The false god of co-employment

It is impossible to serve two masters with vastly different objectives. Some time back I talked to a researcher with a co-employment deal (similar to the one that Facebook would like to see) and I asked him about publishing. He told me about an argument that he had had with one his superiors. Upon requesting time to publish (a pretty substantial methodological advance) he got the following answer (paraphrasing): “If it creates value for the company why do you want to make it available to the public? If it does not create value, why do you waste time writing it up?” (For a much more nuanced and detailed discussion you should read: “You Cannot Serve Two Masters: The Harms of Dual Affiliation”)

Tapping the talent pool disguised as university partnerships

Current interactions between academia and established industry players in the ML field are often reduced to treating the academic institution as a talent pool. This comes with many complications.
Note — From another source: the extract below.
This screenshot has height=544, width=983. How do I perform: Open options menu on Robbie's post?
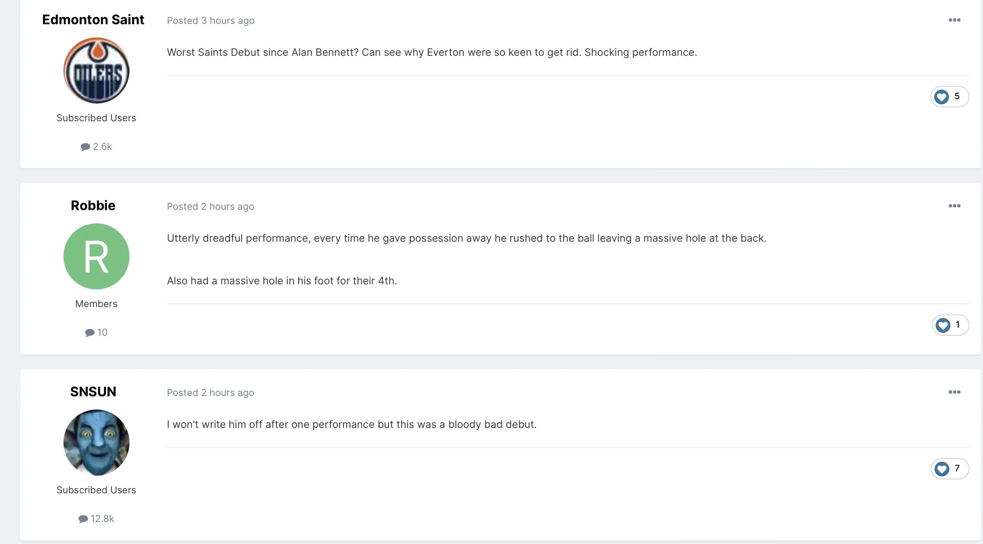(954, 206)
Given the strong demand for ML talent, companies are vacuuming up whatever comes into their way, including students that would have been brilliant academic researchers and that are much less suited for an industry R&D type role. Often it is pure compensation numbers that lure students away and while there might be a short-term benefit for industry eventually this is akin to killing the golden goose. This is not to say that university partnerships with industry cannot be successful—I believe it is quite the opposite actually—but the current predominant model is harmful to academic institutions (and society at large) and does not satisfy the equal partners requirement; you know how the saying goes: if you cannot spot the sucker in the room, it is you.